De Europese volksvertegenwoordigers die wél doorgaan, zijn naar hun land van herkomst vertrokken om campagne te voeren, vergezichten te schetsen van hun gedroomde Europa en beloften te doen over wat zij gaan veranderen.
Terwijl iedereen vooruitkijkt, wil ik terugblikken, waarvoor ik met vijf Nederlandse Europarlementariërs in gesprek ben gegaan. Wat is er terechtgekomen van de ambities waarmee ze vijf jaar geleden hun parlementaire zetel beklommen? Wat zien ze als hun grootste successen en zwaarste decepties? En vooral: welke vooruitgang hebben ze geboekt in de strijd die ze elk op hun eigen manier voeren voor een sociaal en duurzaam Europa dat de Europese waarden hooghoudt?
De prille lente van een sociaal Europa
Agnes Jongerius (PvdA) trok in 2014 naar het Europees Parlement om te vechten tegen wat ze als vakbondsvoorzitter keer op keer had meegemaakt: dat de economie voorrang kreeg boven sociale rechten.
Aan de begindagen bewaart ze niet de beste herinneringen. ‘In alle eerlijkheid kan ik de wanhoop nu nog terughalen, het gevoel alsof je eerstejaars bent in het studentencorps’, zegt ze op een aprildag in 2019 in haar werkkamer. ‘Alsof ze me speciaal naar die éne vergaderzaal stuurden, omdat ik die nooit zou kunnen vinden. Het parlement is een naar binnen gekeerde club waar nieuwkomers niet automatisch welkom geheten worden. In het begin kwam ik ook veel mensen tegen die zeiden: Agnes, wat jij nu voorstelt is al een keer geprobeerd, is al een keer mislukt.’
Ze zag het als een aanmoediging. En het tij zat ook wel een beetje mee. Onder de vorige voorzitter José Manuel Barroso kwam de Europese Commissie in het geheel niet met sociale wetgeving. Opvolger Jean-Claude Juncker profileerde zich juist als de man die Europa een sociaal gezicht ging geven.
In het voorjaar van 2016 kwam de Commissie eindelijk met een concreet voorstel voor sociale wetgeving: een nieuwe detacheringsrichtlijn.
Dat klinkt niet meteen als de hoofdprijs, maar Jongerius wist: ik moet zien dat ik me daarover mag ontfermen. Want op het spel stond de keerzijde van het vrije verkeer van mensen en diensten in Europa: verdringing en uitbuiting op de arbeidsmarkt.
Denk aan de Pool die in de kassen werkt en van wiens loon niets overblijft omdat er schandalige bedragen op worden ingehouden voor de kamer in de afbraakflat waar hij verblijft en het busje dat hem naar het werk brengt.
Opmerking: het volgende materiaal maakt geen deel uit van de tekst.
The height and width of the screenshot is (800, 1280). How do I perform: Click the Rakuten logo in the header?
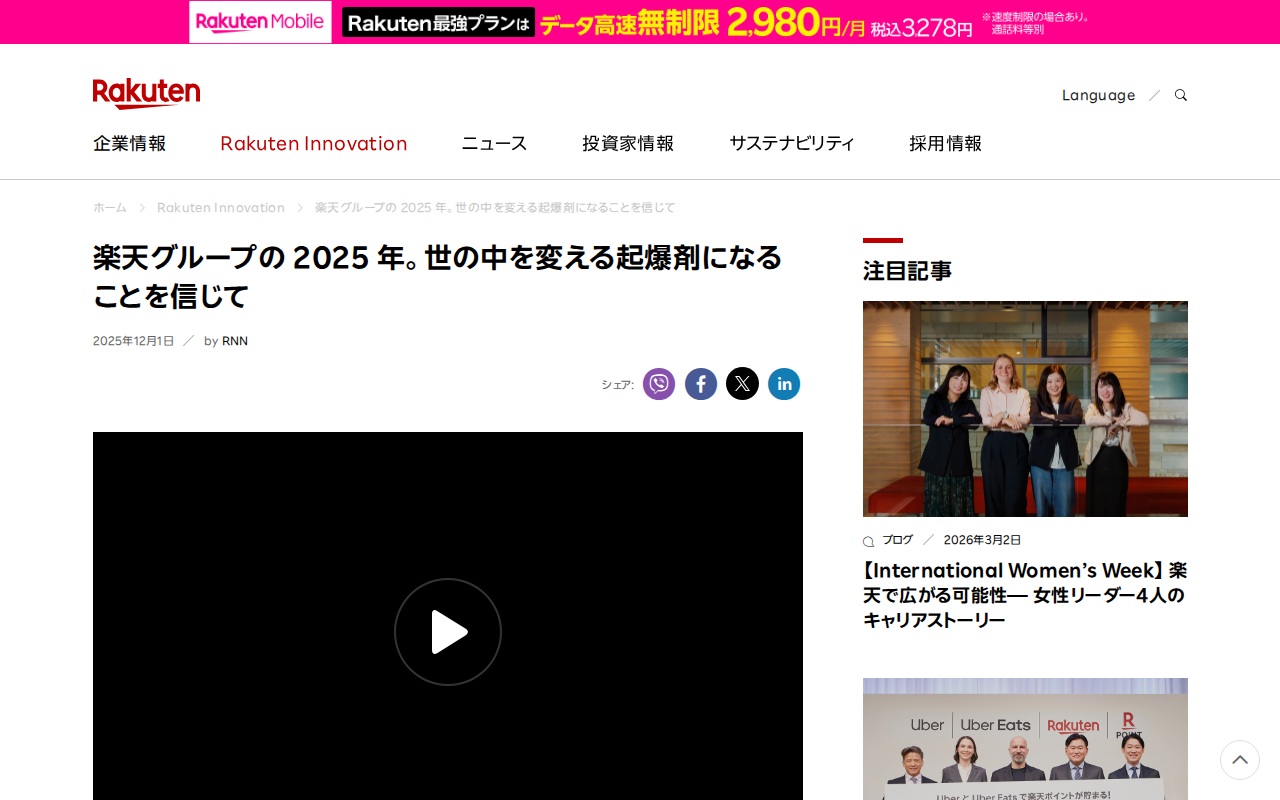coord(146,92)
Om twee uur ’s nachts op de laatste februaridag van 2018 wist Jongerius een akkoord te sluiten. Met een stralende lach om de lippen gaven zij en haar medeonderhandelaars de volgende morgen een persconferentie. Ze hadden daarbij een martenitsa* op de borst gespeld, Bulgaarse poppetjes die de lente symboliseren.
Hun boodschap: het voorjaar is aangebroken voor een sociaal Europa. Want wij voeren het principe ‘gelijk loon voor gelijk werk op dezelfde plaats’ in, zodat die Poolse werknemer niet meer kan worden uitgebuit en deze zijn duurdere Nederlandse collega’s niet meer het brood uit de mond stoot.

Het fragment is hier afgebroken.